(Extract to read begins)
Swimming in the Dark, by Paddy Richardson.

The South Island town of Alexandra is a prosperous gateway to some of New Zealand’s most majestic scenery;  it has plenty of tourist traffic to afford its shops lots of sales;  its fruit orchards are famous countrywide, and it is home to flourishing vineyards.  But, like its climate (baking hot in summer and fearfully cold in winter) there are extremes in economic circumstances for its inhabitants, especially for 15 year old Serena Freeman, youngest child of the local ‘good sort’, a woman known for her lack of taste – and sense – when it comes to choosing lovers, especially as many of them are married.  She has made a mess of her life and her five children have suffered for it;  nonetheless Mum does not see that their circumstances are her fault:  life has just been against her, that’s all.
Serena is a bright child, eager to get a good education so that she can leave Alexandra and her failing family – after all, that’s what her elder sister Lynnie did:  she now has a good job in Wellington and an apartment and a boyfriend and, and everything!  Surely these good things could happen to her too? 
She works hard at her education to this end, and is fortunate to have a wonderful teacher who sees her potential and gives her every encouragement – until someone she thought was a pillar of society, a person everyone could go to in times of trouble – proves that there is no-one, no-one she can trust to provide the friendship, let alone honourable behaviour that she needs:  Serena, still a child, is confronted with insoluble adult problems.
(Extract to read ends)
◆ **What to do**:
Answer these questions about the passage on Swimming in the Dark.
(a) How does the passage describe Alexandra's climate in summer and in winter?
(b) How old is Serena Freeman?
(c) In which city does Serena's elder sister Lynnie now have a good job?
Answer from the passage alone.
(Data extracts begins)
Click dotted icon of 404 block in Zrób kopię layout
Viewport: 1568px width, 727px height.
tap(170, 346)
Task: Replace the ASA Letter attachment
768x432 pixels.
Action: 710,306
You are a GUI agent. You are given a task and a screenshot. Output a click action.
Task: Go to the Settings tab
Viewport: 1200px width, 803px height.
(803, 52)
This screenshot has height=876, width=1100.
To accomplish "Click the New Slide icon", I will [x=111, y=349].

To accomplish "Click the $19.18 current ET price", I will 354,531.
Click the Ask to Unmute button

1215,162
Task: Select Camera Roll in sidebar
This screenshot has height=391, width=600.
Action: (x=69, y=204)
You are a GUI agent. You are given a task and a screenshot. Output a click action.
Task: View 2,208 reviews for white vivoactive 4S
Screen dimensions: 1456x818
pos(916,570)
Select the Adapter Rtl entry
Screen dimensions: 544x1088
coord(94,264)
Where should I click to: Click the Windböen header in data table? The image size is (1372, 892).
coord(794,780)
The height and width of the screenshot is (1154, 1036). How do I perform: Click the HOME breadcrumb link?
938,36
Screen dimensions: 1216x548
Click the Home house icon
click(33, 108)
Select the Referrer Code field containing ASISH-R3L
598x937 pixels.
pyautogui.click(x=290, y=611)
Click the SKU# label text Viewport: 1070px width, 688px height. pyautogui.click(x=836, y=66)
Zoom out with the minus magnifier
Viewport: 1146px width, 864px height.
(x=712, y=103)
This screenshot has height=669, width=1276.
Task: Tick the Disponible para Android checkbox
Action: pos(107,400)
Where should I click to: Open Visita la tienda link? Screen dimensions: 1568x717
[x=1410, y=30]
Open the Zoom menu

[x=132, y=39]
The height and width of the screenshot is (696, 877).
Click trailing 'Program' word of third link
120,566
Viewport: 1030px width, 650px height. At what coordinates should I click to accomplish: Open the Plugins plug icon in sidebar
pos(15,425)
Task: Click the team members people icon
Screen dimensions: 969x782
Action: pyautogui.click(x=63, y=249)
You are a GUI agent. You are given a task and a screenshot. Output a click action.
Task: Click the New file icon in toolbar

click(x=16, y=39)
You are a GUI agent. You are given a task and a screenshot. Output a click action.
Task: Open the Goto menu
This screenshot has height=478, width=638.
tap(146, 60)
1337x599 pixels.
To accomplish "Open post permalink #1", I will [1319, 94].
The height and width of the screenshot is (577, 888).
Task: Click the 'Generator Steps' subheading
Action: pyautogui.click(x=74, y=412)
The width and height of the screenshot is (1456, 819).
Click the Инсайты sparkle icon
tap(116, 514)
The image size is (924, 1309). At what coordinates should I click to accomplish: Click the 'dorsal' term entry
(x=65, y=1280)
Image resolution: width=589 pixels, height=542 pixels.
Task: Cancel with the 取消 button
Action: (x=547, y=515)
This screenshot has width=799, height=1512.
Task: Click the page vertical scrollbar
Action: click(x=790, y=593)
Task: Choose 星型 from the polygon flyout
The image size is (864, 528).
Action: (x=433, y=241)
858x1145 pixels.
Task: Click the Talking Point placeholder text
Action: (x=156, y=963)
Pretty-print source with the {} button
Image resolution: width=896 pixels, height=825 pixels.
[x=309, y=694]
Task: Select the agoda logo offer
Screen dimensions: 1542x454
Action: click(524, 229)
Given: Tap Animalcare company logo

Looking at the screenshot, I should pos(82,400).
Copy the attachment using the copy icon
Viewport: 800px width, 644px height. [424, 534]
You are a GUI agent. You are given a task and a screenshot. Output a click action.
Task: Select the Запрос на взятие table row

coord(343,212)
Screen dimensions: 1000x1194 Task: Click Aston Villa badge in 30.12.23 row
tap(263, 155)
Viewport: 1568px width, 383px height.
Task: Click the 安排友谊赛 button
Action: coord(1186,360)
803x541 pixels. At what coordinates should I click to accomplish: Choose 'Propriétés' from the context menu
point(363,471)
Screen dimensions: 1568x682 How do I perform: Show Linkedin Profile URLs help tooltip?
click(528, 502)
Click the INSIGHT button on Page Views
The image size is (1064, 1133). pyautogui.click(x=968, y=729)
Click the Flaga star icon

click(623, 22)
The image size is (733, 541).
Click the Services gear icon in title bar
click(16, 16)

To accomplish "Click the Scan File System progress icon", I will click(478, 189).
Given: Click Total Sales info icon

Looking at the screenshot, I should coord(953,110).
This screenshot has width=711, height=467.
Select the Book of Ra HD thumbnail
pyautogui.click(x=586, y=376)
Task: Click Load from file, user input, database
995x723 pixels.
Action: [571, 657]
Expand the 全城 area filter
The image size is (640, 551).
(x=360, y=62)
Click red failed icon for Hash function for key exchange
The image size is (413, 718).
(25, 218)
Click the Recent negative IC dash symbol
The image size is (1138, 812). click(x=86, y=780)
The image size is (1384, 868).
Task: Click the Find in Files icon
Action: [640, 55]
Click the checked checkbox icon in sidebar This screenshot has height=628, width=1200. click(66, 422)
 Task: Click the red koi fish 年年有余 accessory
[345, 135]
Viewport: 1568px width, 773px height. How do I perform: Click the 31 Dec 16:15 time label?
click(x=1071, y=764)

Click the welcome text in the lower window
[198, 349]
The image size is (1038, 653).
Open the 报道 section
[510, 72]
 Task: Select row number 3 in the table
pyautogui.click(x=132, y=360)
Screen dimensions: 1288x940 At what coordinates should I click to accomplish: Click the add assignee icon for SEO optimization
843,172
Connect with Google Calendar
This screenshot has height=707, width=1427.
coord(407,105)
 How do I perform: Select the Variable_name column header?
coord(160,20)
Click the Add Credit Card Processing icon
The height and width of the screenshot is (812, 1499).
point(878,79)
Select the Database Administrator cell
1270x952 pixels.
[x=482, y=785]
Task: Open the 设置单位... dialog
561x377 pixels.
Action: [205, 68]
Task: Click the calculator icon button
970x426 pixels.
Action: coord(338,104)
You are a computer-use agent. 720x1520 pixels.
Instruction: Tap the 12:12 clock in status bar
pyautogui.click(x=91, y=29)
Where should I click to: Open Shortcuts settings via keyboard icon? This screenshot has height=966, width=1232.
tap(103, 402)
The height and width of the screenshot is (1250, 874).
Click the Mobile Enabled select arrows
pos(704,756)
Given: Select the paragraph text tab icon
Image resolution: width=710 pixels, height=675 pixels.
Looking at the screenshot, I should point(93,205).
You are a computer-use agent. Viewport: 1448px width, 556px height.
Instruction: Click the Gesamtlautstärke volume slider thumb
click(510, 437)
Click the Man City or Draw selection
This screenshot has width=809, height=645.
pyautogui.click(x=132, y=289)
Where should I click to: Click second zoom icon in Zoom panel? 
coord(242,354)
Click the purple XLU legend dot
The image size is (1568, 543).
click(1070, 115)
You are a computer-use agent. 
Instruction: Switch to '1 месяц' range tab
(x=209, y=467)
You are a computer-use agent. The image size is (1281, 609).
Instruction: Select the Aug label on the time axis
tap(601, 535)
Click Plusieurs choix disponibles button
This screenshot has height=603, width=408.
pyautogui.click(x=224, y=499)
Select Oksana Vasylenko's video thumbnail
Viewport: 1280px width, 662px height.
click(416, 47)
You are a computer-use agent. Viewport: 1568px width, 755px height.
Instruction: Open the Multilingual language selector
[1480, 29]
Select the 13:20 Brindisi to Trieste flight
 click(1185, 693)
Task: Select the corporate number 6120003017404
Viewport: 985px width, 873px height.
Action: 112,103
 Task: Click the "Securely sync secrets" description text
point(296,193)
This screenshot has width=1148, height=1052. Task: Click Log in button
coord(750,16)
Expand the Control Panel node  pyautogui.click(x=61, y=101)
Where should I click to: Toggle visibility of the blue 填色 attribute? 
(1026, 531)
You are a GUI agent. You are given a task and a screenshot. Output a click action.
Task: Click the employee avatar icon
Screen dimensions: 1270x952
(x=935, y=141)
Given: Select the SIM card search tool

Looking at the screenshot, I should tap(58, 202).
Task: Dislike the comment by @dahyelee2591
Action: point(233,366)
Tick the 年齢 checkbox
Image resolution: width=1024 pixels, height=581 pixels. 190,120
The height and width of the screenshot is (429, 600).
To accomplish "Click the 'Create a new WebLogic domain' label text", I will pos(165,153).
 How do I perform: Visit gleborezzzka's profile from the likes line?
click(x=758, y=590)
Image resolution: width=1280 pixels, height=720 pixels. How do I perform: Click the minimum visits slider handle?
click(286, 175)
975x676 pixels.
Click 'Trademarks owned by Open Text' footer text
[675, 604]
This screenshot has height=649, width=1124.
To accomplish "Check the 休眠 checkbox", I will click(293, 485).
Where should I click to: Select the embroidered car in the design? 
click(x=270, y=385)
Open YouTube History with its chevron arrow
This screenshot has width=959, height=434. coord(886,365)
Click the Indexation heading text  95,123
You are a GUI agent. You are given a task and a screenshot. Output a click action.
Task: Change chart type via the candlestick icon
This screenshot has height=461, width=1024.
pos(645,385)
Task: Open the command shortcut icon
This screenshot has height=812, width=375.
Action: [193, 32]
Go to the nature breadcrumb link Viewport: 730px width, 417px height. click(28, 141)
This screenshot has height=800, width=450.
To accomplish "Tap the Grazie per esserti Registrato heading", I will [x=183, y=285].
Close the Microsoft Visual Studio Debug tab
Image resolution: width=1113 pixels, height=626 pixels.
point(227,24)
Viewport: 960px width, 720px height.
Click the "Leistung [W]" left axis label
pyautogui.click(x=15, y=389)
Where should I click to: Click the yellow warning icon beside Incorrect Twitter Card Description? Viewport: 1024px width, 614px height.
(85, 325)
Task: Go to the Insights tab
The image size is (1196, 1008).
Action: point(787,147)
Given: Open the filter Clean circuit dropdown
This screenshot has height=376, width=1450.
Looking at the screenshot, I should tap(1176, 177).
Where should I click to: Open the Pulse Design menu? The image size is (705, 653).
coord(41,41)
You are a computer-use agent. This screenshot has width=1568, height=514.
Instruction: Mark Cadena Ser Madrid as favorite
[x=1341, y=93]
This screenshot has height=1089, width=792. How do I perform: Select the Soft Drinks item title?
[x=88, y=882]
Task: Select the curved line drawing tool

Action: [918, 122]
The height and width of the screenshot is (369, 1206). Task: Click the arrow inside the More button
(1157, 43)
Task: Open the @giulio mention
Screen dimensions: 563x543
(Data extracts ends)
◆ **Exercise output**:
(a) It is baking hot in summer and fearfully cold in winter.
(b) She is 15 years old.
(c) Wellington.